This is a continuing attempt at the Kaggle Titanic Competition. I'll use the same methodology of cleaning the training and testing data sets as before and won't repeat the code here.
Try a Random Forest first since who gets to a lifeboat is a human decision. So supposedly there trees should be a good way to model this.
library(randomForest)
## randomForest 4.6-7
## Type rfNews() to see new features/changes/bug fixes.
set.seed(200)
# Random forest model using training set
rf.titanic = randomForest(Survived ~ Pclass + Sex + Age + Child + Sex * Pclass +
SibSp + Parch + Family + Mother, data = trainData, mtry = 3, importance = T)
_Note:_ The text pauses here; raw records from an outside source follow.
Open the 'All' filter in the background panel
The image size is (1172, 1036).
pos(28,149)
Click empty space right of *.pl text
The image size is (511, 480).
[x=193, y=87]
## Warning: The response has five or fewer unique values. Are you sure you
## want to do regression?
# Prediction using test set
yhat.rf = predict(rf.titanic, newdata = testData)
# Importance of variables
importance(rf.titanic)
## %IncMSE IncNodePurity
## Pclass 66.263 21.474
## Sex 93.239 53.881
## Age 28.470 23.801
## Child 22.574 3.822
## SibSp 16.587 6.123
## Parch 9.119 3.470
## Family 24.912 10.474
## Mother 9.589 1.951
varImpPlot(rf.titanic)
survival.rf <- vector()
survival.rf = ifelse(yhat.rf > 0.5, 1, 0)
# Creating CSV for Kaggle Submission
kaggle.sub <- cbind(PassengerId, survival.rf)
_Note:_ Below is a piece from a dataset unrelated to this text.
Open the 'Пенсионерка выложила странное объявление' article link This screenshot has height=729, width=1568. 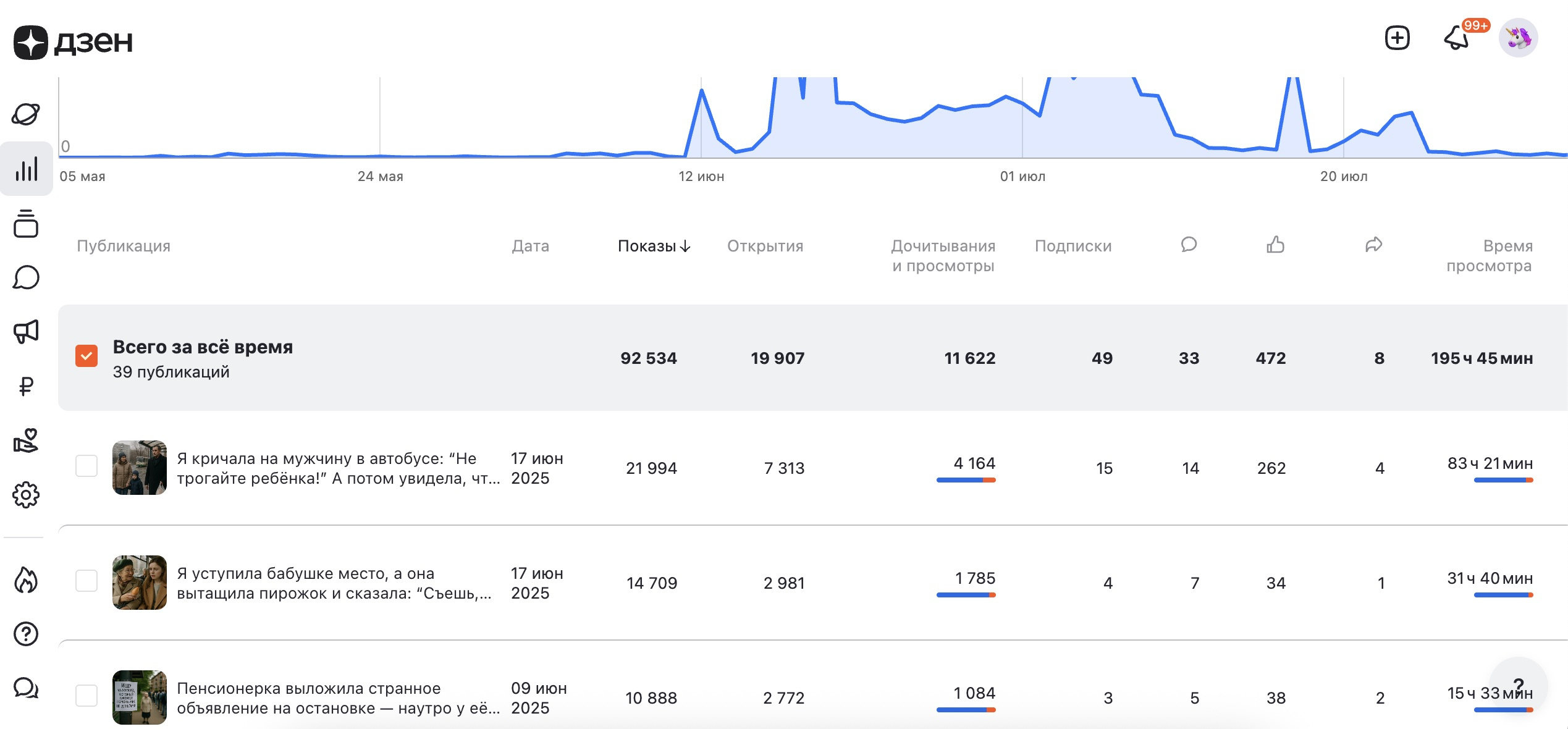pyautogui.click(x=339, y=698)
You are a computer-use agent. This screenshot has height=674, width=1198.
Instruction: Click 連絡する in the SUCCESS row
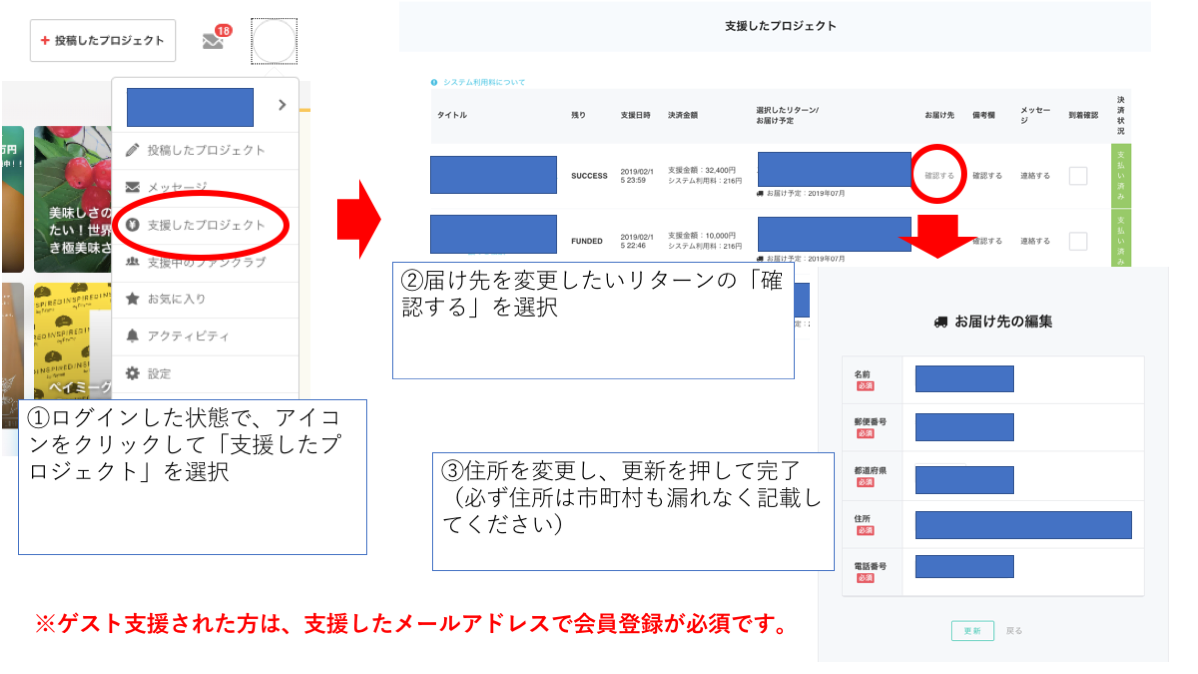pyautogui.click(x=1035, y=176)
colnames(kaggle.sub) <- c("PassengerId", "Survived")
write.csv(kaggle.sub, file = "~/Dropbox/Data Science/Kaggle/Titanic/titanic_rf1.csv",
row.names = FALSE)
Random forest did better than linear regression!! Ranking improved by 77.
Now trying Random Forest with different mtry. I can't use Cross Validation as I don't have the y-value for the test sets and therefore, I can't calculate the mean error for each value of mtry.
set.seed(200)
# Random forest model using training set
rf.titanic2 = randomForest(Survived ~ Pclass + Sex + Age + Child + Sex * Pclass +
SibSp + Parch + Family + Mother, data = trainData, mtry = 4, importance = T)
## Warning: The response has five or fewer unique values. Are you sure you
## want to do regression?
# Prediction using test set
yhat.rf2 = predict(rf.titanic2, newdata = testData)
# Importance of variables
importance(rf.titanic2)
## %IncMSE IncNodePurity
## Pclass 78.622 22.865
## Sex 115.675 57.231
## Age 30.562 31.920
## Child 21.501 4.002
## SibSp 16.968 6.528
## Parch 7.735 3.215
## Family 25.870 11.263
## Mother 9.619 1.927
varImpPlot(rf.titanic2)
# Creating CSV for Kaggle Submission
survival.rf2 <- vector()
survival.rf2 = ifelse(yhat.rf2 > 0.5, 1, 0)
kaggle.sub <- cbind(PassengerId, survival.rf2)
colnames(kaggle.sub) <- c("PassengerId", "Survived")
write.csv(kaggle.sub, file = "~/Dropbox/Data Science/Kaggle/Titanic/titanic_rf2.csv",
row.names = FALSE)
This was NOT an improvement at all. So let's try another tree method, Boosting:
library(gbm)
## Loading required package: survival
## Loading required package: splines
## Loading required package: lattice
## Loading required package: parallel
## Loaded gbm 2.1
set.seed(200)
boost.titanic = gbm(Survived ~ Pclass + Sex + Age + Child + Sex * Pclass + SibSp +
Parch + Family + Mother, data = trainData, distribution = "gaussian", n.trees = 5000,
interaction.depth = 4)
summary(boost.titanic)
## var rel.inf
## Sex Sex 49.0366
## Age Age 19.6405
## Pclass Pclass 19.1863
## Family Family 7.2521
## SibSp SibSp 3.1205
## Child Child 0.8146
## Parch Parch 0.5934
## Mother Mother 0.3560
## Pclass:Sex Pclass:Sex 0.0000
# Partial Dependence Plot
par(mfrow = c(1, 2))
plot(boost.titanic, i = "Sex")
plot(boost.titanic, i = "Age")
# Use Boosted Model to predict
yhat.boost = predict(boost.titanic, newdata = testData, n.trees = 5000)
# Creating CSV for Kaggle Submission
survival.boost <- vector()
survival.boost = ifelse(yhat.boost > 0.5, 1, 0)
kaggle.sub <- cbind(PassengerId, survival.boost)
colnames(kaggle.sub) <- c("PassengerId", "Survived")
write.csv(kaggle.sub, file = "~/Dropbox/Data Science/Kaggle/Titanic/titanic_boost.csv",
row.names = FALSE)
Boosting improved results substantially!! Ranking increased by 322 - now within top 2/3.